=== WHAT THIS EXERCISE ASKS ===
a: In the aquarium tank-mate discussion, which kind of African frog is described as very aggressive and likely to eat the guppies?
b: Pick up the aquarium tank-mate discussion after its last post and write the reply that comes next.

=== EXCERPT TO READ ===
##############################
As the cichlid grows older would it kill the slamanders? What about the african frogs as a tank mate? How would the cichlid interact with either of these tank mates?


----------



## Puffer Pita

African frogs prefer cooler water. Are you talking about African dwarf frogs or African clawed frogs? Clawed frogs are very aggressive and would likely eat the guppies. Dwarves are very small and non-aggressive but I wouldn't put one in a tank taller than 12". Both ADFs and ACFs are air breathers and that's a long way to go for ADFs.


----------



## Archaea

i'm hoping that the guppies will just breed like mad in the 75 gallon tank...and then the salamander or african frog and the single Cichlid would be able to eat whatever they want from the guppy population but the breeding would be fast enough to keep the guppy population up. Is this a legitimate idea?


----------



## Puffer Pita

Not really IMO, because they won't care if they are fry or full size guppies, they'll eat them all. Its not like you can tell them to eat all the fry they want as long as they leave the breeders alone.
##############################
=== DATA LISTING ===

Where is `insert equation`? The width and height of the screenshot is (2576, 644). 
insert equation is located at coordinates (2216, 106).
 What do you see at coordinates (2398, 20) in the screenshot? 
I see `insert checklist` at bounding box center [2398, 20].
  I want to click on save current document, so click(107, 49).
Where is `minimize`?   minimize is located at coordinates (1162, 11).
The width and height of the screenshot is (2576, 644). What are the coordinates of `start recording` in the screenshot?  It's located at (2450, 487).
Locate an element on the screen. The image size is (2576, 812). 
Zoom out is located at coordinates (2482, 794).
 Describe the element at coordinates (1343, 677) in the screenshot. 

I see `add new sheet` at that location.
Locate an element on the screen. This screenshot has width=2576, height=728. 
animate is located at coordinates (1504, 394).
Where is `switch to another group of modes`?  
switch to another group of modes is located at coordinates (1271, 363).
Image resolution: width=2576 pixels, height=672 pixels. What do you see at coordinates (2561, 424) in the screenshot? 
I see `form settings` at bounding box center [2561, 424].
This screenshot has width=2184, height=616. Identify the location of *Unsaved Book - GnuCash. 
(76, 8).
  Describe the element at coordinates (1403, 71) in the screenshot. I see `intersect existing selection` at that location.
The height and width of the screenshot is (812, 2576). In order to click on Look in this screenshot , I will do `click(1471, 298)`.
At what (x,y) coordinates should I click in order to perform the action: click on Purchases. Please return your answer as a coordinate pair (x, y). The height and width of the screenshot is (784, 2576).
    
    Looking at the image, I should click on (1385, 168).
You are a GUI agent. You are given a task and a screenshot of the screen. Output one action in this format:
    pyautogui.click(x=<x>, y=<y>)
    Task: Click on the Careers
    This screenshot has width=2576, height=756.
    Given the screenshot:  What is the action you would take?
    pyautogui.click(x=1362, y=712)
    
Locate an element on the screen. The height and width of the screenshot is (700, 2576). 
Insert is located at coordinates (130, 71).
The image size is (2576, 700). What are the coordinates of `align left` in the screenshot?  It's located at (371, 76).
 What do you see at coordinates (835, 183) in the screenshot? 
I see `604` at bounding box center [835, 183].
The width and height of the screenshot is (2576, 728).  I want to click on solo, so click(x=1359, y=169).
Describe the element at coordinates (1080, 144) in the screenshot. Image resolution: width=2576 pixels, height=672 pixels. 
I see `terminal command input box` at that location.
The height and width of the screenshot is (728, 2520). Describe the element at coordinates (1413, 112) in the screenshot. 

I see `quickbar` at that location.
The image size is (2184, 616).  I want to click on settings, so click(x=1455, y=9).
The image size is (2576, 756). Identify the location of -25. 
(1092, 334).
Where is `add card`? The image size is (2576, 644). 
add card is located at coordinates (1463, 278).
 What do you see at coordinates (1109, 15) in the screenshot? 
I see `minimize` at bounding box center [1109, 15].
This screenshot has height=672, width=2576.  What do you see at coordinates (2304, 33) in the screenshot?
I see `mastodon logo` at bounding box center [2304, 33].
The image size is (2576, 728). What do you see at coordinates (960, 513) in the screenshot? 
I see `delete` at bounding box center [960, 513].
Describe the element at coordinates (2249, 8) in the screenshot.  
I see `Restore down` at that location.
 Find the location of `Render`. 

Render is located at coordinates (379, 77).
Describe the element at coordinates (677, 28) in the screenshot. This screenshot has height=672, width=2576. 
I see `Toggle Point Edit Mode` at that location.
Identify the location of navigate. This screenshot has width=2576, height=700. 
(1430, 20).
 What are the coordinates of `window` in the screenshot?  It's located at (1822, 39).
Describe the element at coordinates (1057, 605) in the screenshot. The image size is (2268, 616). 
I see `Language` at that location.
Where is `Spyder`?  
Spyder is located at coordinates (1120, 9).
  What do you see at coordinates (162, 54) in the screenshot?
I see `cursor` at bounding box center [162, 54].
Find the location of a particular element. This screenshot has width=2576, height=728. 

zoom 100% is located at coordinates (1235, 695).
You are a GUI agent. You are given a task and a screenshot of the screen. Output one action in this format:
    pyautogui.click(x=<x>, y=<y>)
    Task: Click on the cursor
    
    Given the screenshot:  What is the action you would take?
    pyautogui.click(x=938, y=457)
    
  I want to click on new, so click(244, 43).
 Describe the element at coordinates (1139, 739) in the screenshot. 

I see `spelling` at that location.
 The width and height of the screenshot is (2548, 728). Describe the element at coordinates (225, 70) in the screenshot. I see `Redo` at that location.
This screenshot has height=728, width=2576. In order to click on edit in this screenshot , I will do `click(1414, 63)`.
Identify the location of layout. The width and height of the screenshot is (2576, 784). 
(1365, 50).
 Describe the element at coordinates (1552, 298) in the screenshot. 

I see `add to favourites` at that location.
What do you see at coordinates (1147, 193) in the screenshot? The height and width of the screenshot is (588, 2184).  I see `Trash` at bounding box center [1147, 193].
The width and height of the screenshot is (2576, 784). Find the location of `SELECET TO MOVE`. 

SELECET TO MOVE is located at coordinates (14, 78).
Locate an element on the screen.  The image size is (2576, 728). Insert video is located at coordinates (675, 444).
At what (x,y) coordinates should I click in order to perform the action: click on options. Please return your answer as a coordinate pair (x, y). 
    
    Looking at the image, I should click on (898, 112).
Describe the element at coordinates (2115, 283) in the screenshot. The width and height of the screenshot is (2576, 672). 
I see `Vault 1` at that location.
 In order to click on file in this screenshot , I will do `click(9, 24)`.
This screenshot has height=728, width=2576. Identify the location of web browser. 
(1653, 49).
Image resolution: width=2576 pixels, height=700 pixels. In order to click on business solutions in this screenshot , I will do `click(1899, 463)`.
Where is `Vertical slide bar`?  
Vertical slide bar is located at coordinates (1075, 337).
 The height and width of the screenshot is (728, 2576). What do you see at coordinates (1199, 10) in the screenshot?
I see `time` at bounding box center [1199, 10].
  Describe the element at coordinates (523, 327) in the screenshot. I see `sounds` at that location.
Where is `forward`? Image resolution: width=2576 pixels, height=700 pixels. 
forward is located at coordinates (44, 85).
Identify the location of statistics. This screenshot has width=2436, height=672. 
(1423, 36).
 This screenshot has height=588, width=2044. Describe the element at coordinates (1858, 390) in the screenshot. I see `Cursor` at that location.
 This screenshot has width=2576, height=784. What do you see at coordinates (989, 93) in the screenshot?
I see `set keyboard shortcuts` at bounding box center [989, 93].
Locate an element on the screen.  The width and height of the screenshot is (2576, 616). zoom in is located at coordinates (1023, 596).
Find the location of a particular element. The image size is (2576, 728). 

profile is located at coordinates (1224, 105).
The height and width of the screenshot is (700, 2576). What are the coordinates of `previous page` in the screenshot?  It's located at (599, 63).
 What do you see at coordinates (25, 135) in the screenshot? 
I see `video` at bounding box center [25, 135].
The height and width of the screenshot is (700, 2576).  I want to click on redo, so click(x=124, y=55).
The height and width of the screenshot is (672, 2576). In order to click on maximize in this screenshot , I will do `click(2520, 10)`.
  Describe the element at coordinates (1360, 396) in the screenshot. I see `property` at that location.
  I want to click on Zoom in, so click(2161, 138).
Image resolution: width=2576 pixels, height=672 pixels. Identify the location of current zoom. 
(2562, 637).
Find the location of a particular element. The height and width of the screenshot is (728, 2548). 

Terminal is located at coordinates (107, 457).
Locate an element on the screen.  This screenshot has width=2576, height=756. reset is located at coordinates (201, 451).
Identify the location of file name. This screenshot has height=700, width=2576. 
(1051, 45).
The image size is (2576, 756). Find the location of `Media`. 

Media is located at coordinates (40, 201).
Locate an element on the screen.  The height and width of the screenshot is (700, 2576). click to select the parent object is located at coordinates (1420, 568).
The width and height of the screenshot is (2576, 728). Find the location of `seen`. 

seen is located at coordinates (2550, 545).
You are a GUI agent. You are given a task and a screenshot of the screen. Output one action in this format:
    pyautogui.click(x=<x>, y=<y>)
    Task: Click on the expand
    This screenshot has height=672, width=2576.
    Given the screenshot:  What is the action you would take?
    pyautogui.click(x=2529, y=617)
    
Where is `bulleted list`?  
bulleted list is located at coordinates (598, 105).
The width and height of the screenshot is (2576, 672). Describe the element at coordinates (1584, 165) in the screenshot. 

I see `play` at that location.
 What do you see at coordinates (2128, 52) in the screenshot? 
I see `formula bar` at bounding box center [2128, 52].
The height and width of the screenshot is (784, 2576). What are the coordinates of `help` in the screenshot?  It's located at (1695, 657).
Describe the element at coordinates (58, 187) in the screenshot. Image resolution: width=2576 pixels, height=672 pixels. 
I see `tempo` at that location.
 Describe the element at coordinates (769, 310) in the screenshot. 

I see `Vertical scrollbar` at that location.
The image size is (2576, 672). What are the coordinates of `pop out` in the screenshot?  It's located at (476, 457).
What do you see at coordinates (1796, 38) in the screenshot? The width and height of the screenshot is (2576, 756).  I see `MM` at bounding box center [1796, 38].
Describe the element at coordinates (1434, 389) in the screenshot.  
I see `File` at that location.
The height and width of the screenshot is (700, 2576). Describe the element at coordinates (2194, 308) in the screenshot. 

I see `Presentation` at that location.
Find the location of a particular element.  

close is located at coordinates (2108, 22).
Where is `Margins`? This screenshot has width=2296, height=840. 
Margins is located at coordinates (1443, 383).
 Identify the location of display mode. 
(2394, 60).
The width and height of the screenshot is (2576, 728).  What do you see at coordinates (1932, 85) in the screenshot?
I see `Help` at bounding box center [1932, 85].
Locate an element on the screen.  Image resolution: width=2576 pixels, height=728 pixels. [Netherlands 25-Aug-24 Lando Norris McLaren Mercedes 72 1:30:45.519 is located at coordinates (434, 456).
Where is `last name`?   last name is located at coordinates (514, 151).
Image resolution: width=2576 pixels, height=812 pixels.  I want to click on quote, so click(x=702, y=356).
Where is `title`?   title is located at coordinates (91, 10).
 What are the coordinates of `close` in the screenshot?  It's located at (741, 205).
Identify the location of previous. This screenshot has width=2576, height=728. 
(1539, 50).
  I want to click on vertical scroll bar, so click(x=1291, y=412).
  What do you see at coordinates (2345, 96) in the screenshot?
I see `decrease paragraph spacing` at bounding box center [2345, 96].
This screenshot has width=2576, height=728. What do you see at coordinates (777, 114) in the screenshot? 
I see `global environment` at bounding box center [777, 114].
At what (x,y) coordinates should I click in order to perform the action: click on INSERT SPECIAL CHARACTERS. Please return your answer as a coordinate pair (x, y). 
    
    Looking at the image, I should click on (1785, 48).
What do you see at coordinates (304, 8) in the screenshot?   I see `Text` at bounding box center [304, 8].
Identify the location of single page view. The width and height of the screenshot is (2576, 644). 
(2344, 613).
##############################
=== EXPECTED ANSWERS ===
a: African clawed frogs.

b:
----------



## Laura Ann

Yeah, what she said. 

Cichlids can, and will eat most any live food that will fit into their mouths. Ask BoxerMom here... her EBJD killed off something in her tank just recently. 

Also, if guppies are added, it will eat them, and it will get BIG. I have only been feeding my cichlids feeders for about a month now and they have grown dramatically in size. I wouldn't doubt that if you put a frog or a salamander in there, it would eventually think it is food as well. 

Sounds like you have a Cobalt Blue Zebra, but being from ole Wally World, it could be anything. I suggest you just get more Africans to put in there with it (not from Wal-Mart) and go from there. Africans are mean, but MAN they are beautiful!! 

Oh yeah, I am assuming this guy is an African, because usually Wal-Mart only carries a mixed African tank and some Oscars. 

Anyway, I'd ditch the idea of having frogs or salamanders in there... it is an accident just waiting to happen. 

Good luck!!


----------



## Puffer Pita

Well now we don't know he killed it.  He was just found to be eating it. The kuhli loach could have died a natural death. I'm leaning toward it already being dead because otherwise I think the eye barbs would have stuck in his craw and he wouldn't have been able to dislodge it. But yes, he was eating it because it fit into his mouth. Not down his throat, but in his mouth.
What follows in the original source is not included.